Again, unless you were around before the creation of the universe and called the shot, all this discussion of "probability" is meaningless.

What the FTA is doing is spinning the wheel without any markers, then when it stops, painting a tiny "winner" sign opposite the pointer, standing back and saying "OMG, what were the odds of that!?"
 
Um, no, that isn't good enough.

You have to generate some kind of distribution for the values of those constants.

And therein lies the problem for FT proponents -- how in the world do you propose to come up with a distribution for an event you know nothing about the cause of?

You can't just say, for example, that the gravitational constant could be any real number without some kind of evidence that it could be any real number.

We know a coin toss is binary. We know a six sided die can take on values 1 - 6. We know a lottery can take on some finite number of values. We know a 32 bit word in computer memory can take on a finite number of values. We know the spatial coordinates of a particle can be any real number, ignoring possible planck discretization, given a coordinate frame.

We do not know which values any universal constant might have been, and even if we did, we wouldn't know the probability it might have been what it might have been.

This seems pretty obvious to me. So obvious, in fact, that I interpret omission of this caveat in any FT argument as deliberate dishonesty. That is why I have about as little respect for Malerin as I did for Kleinman -- it is clear that there is zero evidence that our universal constants could be "any value at all," yet Malerin insists on continuing to rely upon exactly this assumption in all his arguments.

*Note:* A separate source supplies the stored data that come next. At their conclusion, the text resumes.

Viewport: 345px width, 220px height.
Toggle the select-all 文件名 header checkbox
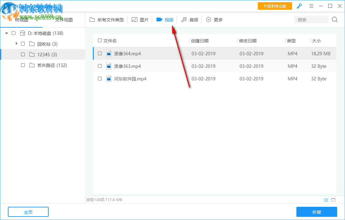coord(100,41)
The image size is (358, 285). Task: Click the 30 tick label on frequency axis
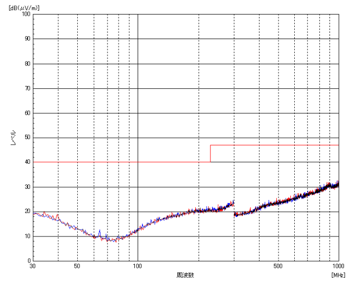pos(34,267)
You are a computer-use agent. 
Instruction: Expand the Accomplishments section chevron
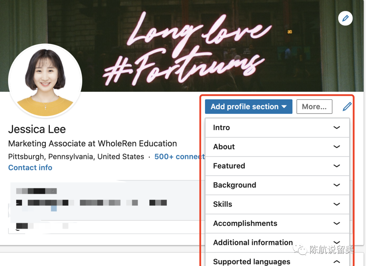(337, 223)
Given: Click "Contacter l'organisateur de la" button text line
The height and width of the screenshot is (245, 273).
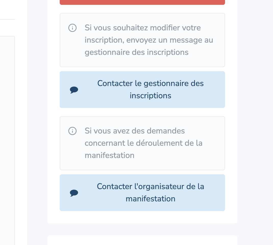Looking at the screenshot, I should coord(150,187).
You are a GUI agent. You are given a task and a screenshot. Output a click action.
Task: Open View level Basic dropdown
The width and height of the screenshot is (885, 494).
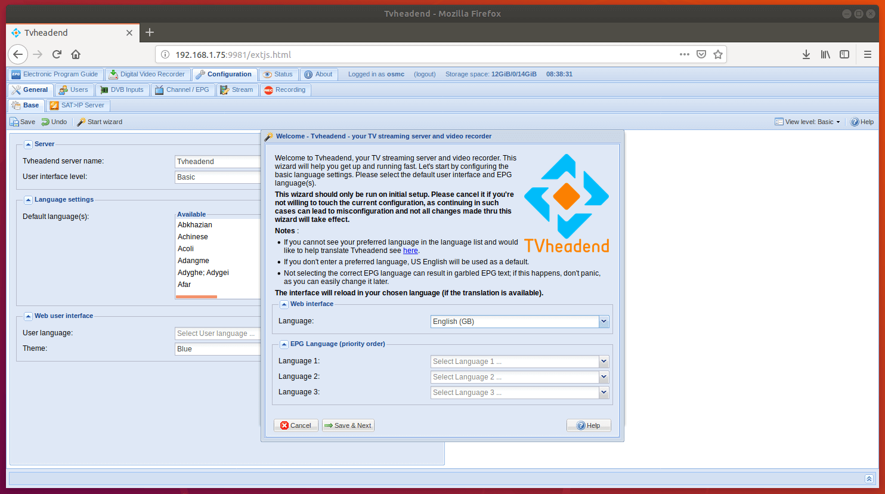coord(808,122)
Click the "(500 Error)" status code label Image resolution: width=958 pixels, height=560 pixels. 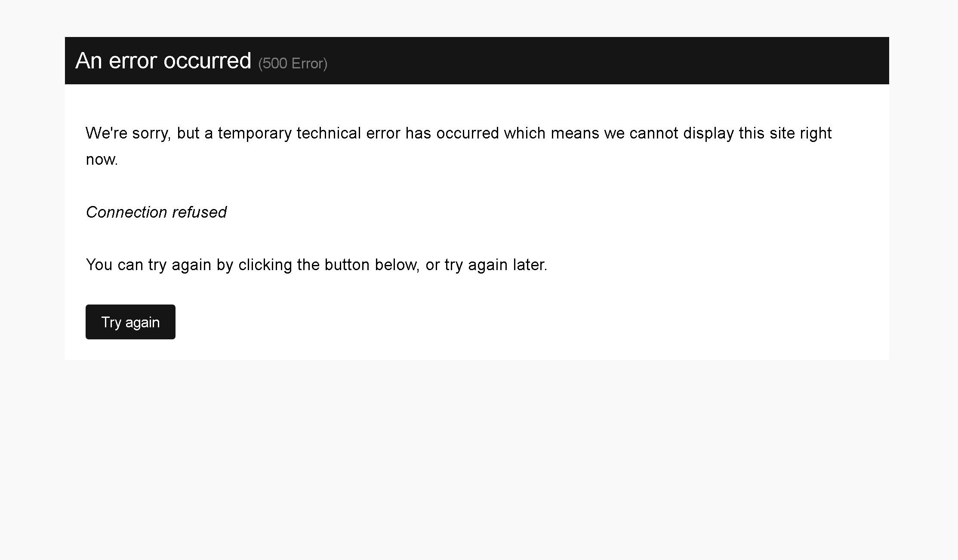click(x=293, y=64)
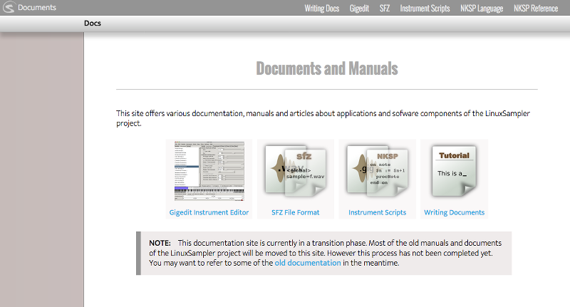Screen dimensions: 570x307
Task: Open the Gigedit menu item
Action: coord(359,8)
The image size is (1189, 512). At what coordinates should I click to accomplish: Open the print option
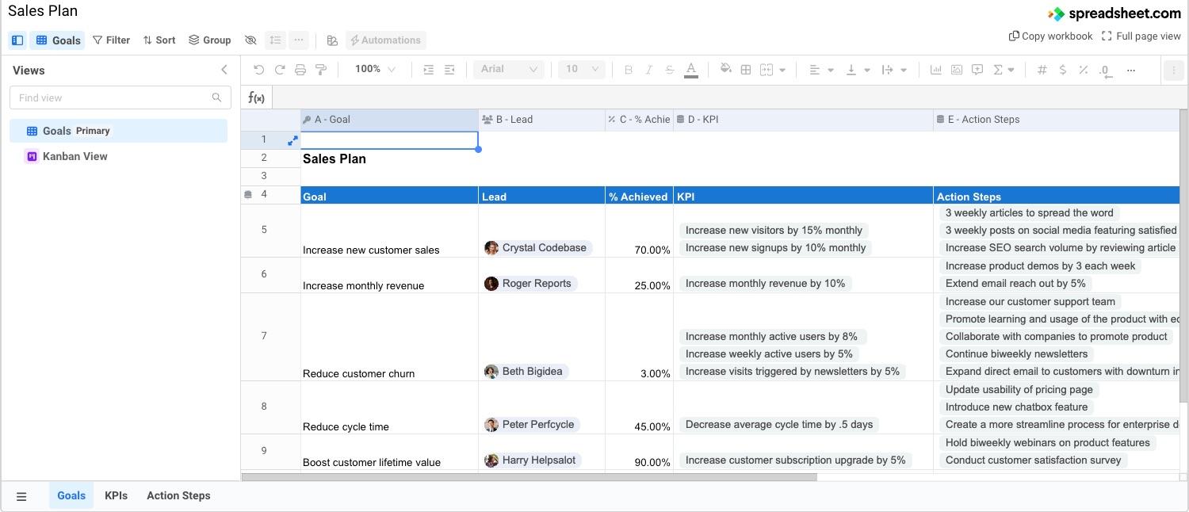tap(300, 69)
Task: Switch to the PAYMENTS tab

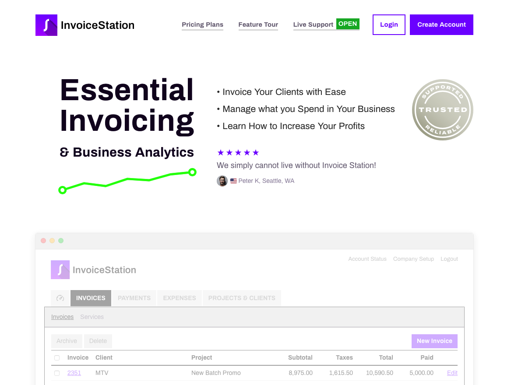Action: pyautogui.click(x=134, y=298)
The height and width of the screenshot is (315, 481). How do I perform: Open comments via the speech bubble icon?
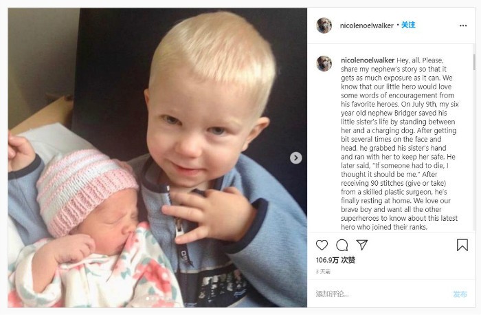point(342,245)
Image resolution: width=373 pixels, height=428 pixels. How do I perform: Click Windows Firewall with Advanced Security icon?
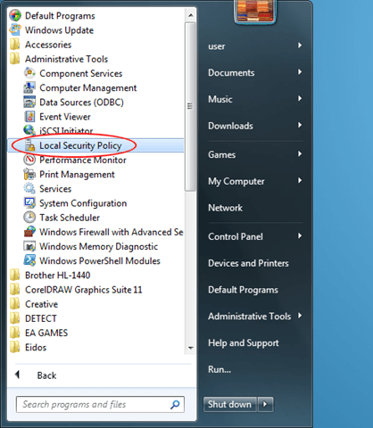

So the question is, are you going to act the same way, or are you going to let reason prevail and admit that the FT argument is currently a dead end because we just don't have enough data?

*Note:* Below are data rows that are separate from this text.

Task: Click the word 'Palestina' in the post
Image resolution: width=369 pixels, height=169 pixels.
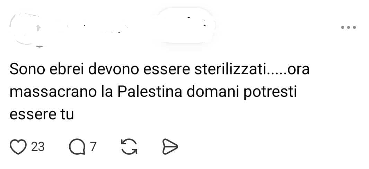Action: (150, 92)
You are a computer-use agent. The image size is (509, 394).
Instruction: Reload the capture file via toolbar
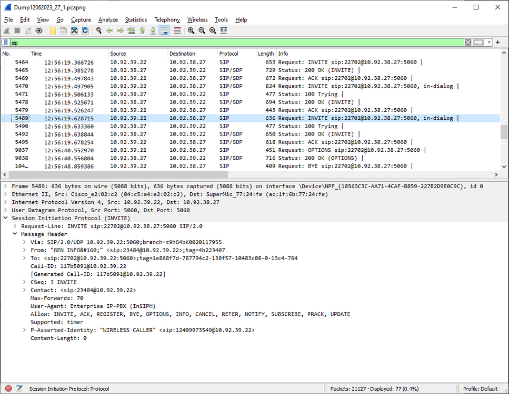pyautogui.click(x=85, y=31)
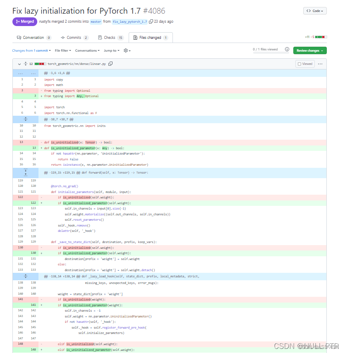The width and height of the screenshot is (345, 353).
Task: Open the Code dropdown at top right
Action: point(314,11)

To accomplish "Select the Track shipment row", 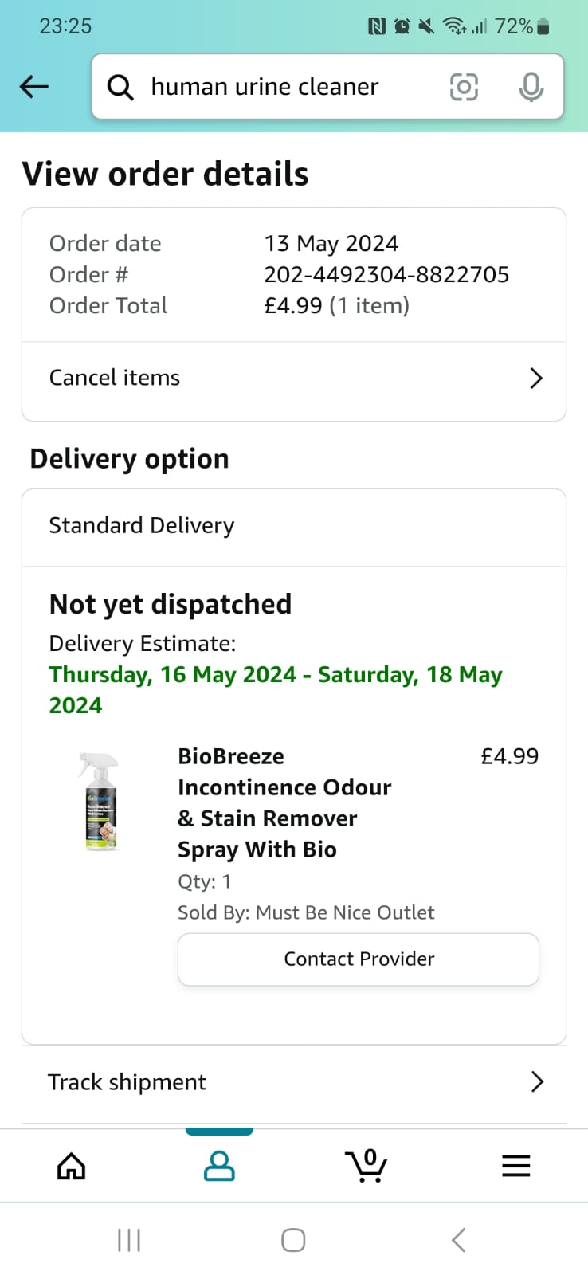I will [x=294, y=1082].
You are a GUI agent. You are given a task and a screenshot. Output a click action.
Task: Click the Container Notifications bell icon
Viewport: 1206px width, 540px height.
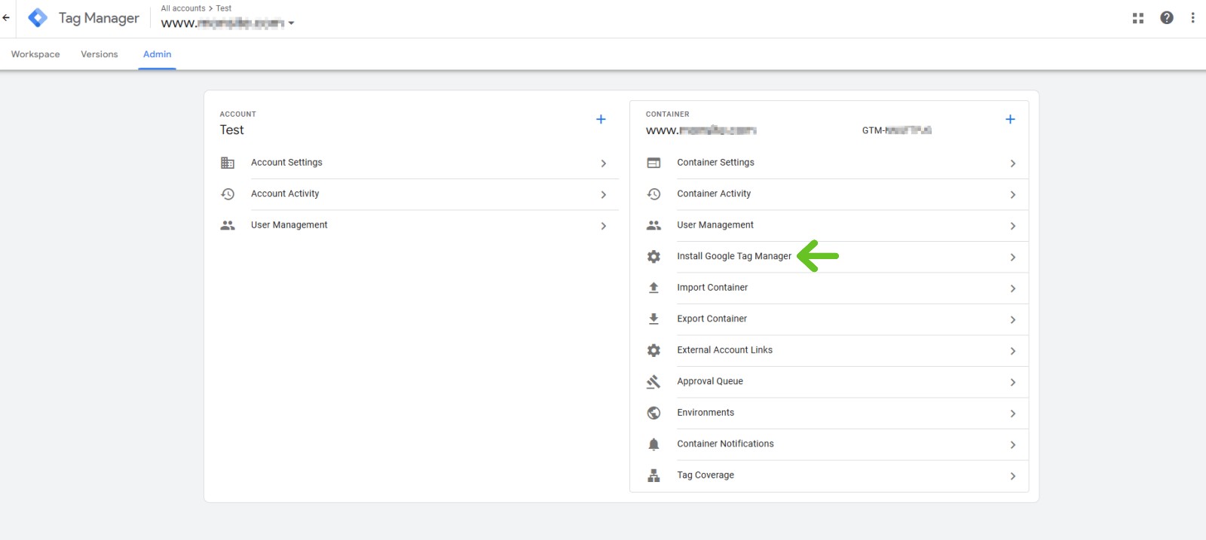pyautogui.click(x=654, y=444)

We shouldn't investigate something because we don't have enough data? What an odd approach to science.

For example, it might turn out that the gravitational constant is tied to the mass of the universe in some unexplained way that ensures that expansion is continuous but just on the balance. We have no way of knowing that now, but in the future we might. And the solution will start, as always, with the statement of the problem. Denying that there is anything to investigate will lead nowhere.